Output exactly, with nothing added, the entries from the first line through the line with "Task: Switch to the Session Manager tab".

BEGIN

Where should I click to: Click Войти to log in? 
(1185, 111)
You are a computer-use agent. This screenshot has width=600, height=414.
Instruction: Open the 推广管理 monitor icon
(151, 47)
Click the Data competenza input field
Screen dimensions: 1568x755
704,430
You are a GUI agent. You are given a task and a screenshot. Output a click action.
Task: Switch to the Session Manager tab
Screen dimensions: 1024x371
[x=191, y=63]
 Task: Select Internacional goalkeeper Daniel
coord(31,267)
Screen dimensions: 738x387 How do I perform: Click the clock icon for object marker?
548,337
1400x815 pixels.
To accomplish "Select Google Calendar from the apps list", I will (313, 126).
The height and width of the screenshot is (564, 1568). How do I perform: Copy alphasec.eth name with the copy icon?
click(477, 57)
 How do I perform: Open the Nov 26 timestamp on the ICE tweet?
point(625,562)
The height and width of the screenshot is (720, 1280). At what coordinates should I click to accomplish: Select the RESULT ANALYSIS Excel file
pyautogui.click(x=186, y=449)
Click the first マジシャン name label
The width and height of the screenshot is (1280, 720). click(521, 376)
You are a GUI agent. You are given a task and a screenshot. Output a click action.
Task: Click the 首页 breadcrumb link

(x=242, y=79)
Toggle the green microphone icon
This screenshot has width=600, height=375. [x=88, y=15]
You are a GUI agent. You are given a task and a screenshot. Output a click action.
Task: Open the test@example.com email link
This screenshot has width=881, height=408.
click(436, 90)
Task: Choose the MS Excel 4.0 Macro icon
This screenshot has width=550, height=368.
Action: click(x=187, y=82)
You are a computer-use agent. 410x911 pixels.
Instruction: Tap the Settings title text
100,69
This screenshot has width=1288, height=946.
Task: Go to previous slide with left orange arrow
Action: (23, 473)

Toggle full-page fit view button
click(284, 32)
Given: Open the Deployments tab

END

• Solution to this exercise:
Where should I click to: Click Войти to log in? 
(1185, 111)
You are a computer-use agent. This screenshot has width=600, height=414.
Instruction: Open the 推广管理 monitor icon
(151, 47)
Click the Data competenza input field
Screen dimensions: 1568x755
704,430
You are a GUI agent. You are given a task and a screenshot. Output a click action.
Task: Switch to the Session Manager tab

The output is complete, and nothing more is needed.